Instacart - Splitting Training Data
In this notebook we will split the Instacart training data as provided on Kaggle in the Instacart Market Basket Analysis competition, into a training set and a validation set, 80% and 20% respectively.
import pandas as pd
import math
# load the data to split
prior = pd.read_csv('data/original/order_products__prior.csv')
train = pd.read_csv('data/original/order_products__train.csv')
orders = pd.read_csv('data/original/orders.csv')
# Get list of user IDs included in test set
test_user_ids = orders[orders.eval_set == "test"].user_id
# Get list of user IDs included in train set
orig_train_user_ids = orders[orders.eval_set == "train"].user_id
users_in_test_set = len(test_user_ids.index)
users_in_train_set = len(orig_train_user_ids.index)
print("Users in test set: {0}.".format(users_in_test_set))
print("Users in train set: {0}.".format(users_in_train_set))
print("\nSplit training into 80:20 - training:validation\n")
users_in_val_set = math.floor(users_in_train_set / 5)
users_in_train_set = users_in_train_set - users_in_val_set
print("Users in train set: {0}".format(users_in_train_set))
print("Users in validation set: {0}".format(users_in_val_set))
Users in test set: 75000.
Users in train set: 131209.
Split training into 80:20 - training:validation
Users in train set: 104968
Users in validation set: 26241
val_user_ids = orig_train_user_ids[0:users_in_val_set]
new_train_user_ids = orig_train_user_ids[users_in_val_set:]
# Confirm newly created training and validation lists are of the expected length
actual_users_in_val_set = len(val_user_ids.index)
actual_users_in_train_set = len(new_train_user_ids.index)
print("Users in new train set: {0} - Match: {1}".format(actual_users_in_train_set, users_in_train_set==actual_users_in_train_set))
print("Users in new validation set: {0} - Match: {1}".format(actual_users_in_val_set, users_in_val_set==actual_users_in_val_set))
Users in new train set: 104968 - Match: True
Users in new validation set: 26241 - Match: True
orders[orders.user_id.isin(test_user_ids)].to_csv('data/split/sf_test_set_orders.csv', index=False)
orders[orders.user_id.isin(new_train_user_ids)].to_csv('data/split/sf_train_set_orders.csv', index=False)
orders[orders.user_id.isin(val_user_ids)].to_csv('data/split/sf_val_set_orders.csv', index=False)
# split the last orders according to validation and training set orders
val_orders = pd.read_csv('data/split/sf_val_set_orders.csv')
train[train.order_id.isin(val_orders.order_id)].to_csv('data/split/sf_val_set_last_order_products.csv', index=False)

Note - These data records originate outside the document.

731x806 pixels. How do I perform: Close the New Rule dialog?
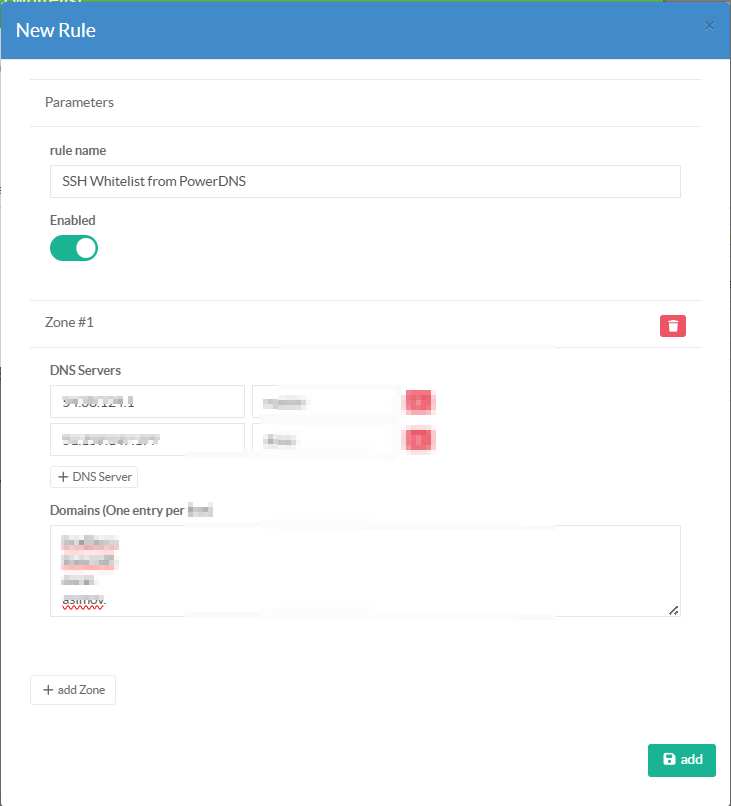[709, 26]
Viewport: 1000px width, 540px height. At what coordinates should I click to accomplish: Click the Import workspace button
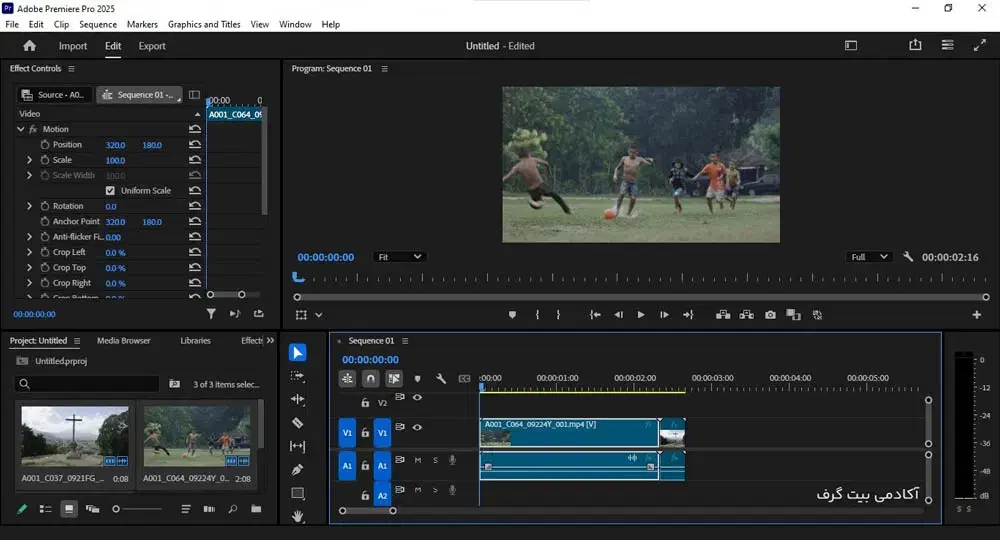click(x=73, y=46)
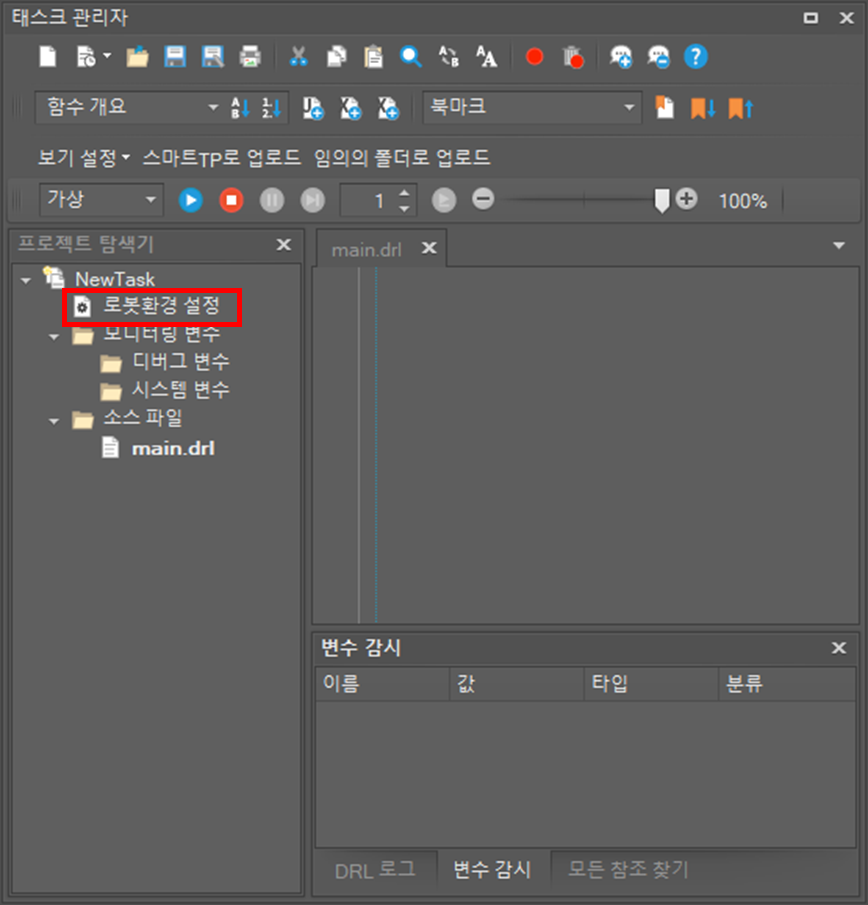Open search with the magnifier icon
The image size is (868, 905).
click(x=411, y=57)
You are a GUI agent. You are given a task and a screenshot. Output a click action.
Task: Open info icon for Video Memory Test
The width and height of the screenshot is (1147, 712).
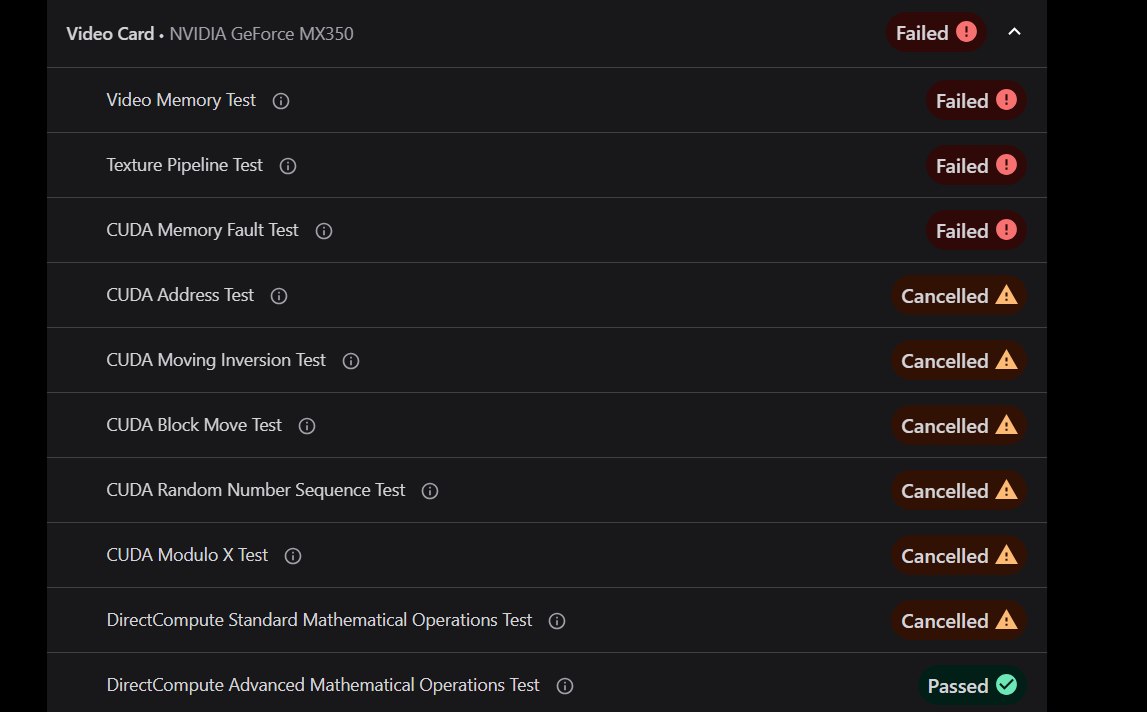coord(281,101)
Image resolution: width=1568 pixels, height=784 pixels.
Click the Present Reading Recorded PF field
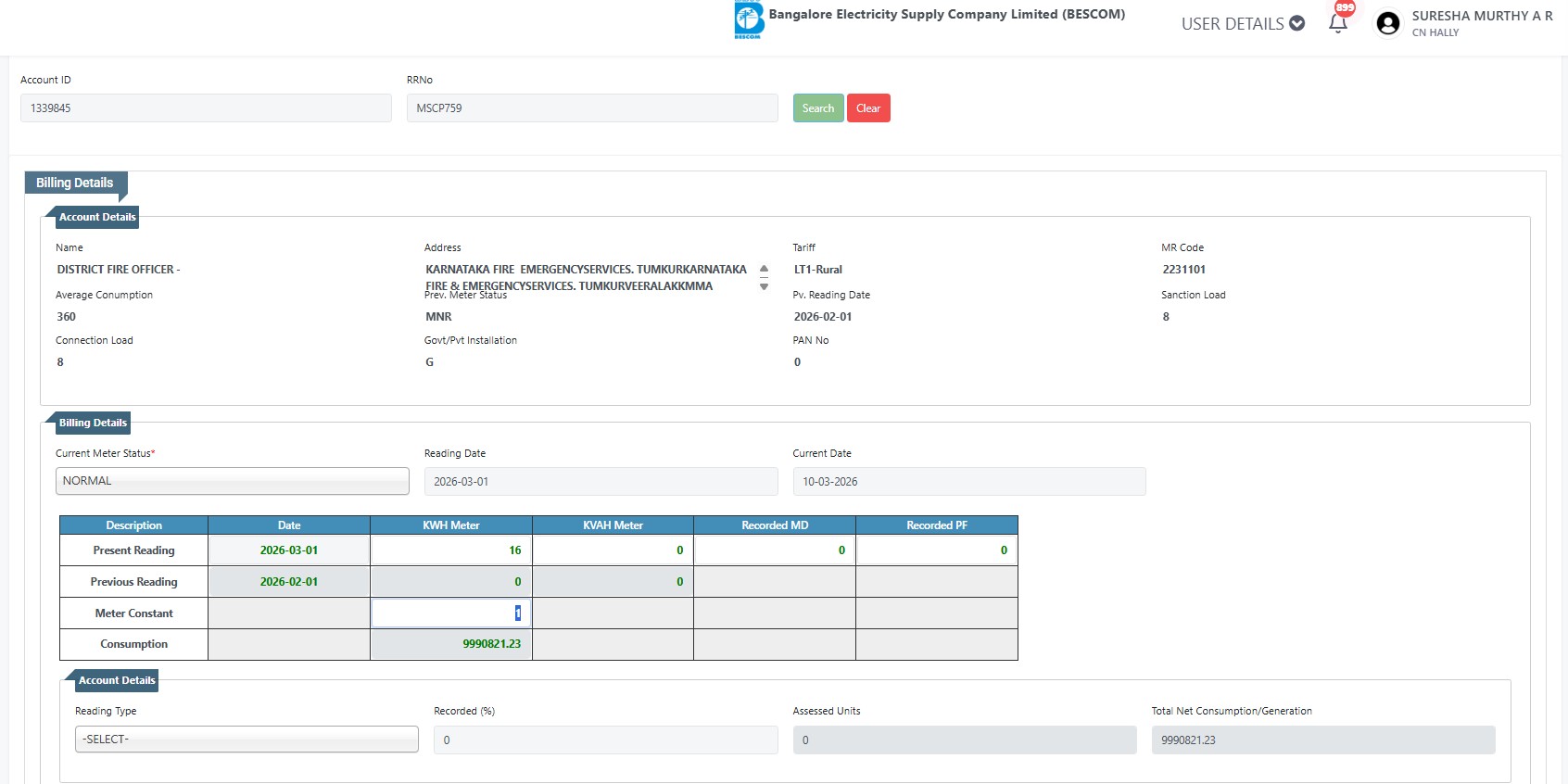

train_orders = pd.read_csv('data/split/sf_train_set_orders.csv')
train[train.order_id.isin(train_orders.order_id)].to_csv('data/split/sf_train_set_last_order_products.csv', index=False)
# split the prior orders according to training, validation and test set orders.
test_orders = pd.read_csv('data/split/sf_test_set_orders.csv')
prior[prior.order_id.isin(test_orders.order_id)].to_csv('data/split/sf_test_set_prior_order_products.csv', index=False)
prior[prior.order_id.isin(val_orders.order_id)].to_csv('data/split/sf_val_set_prior_order_products.csv', index=False)
prior[prior.order_id.isin(train_orders.order_id)].to_csv('data/split/sf_train_set_prior_order_products.csv', index=False)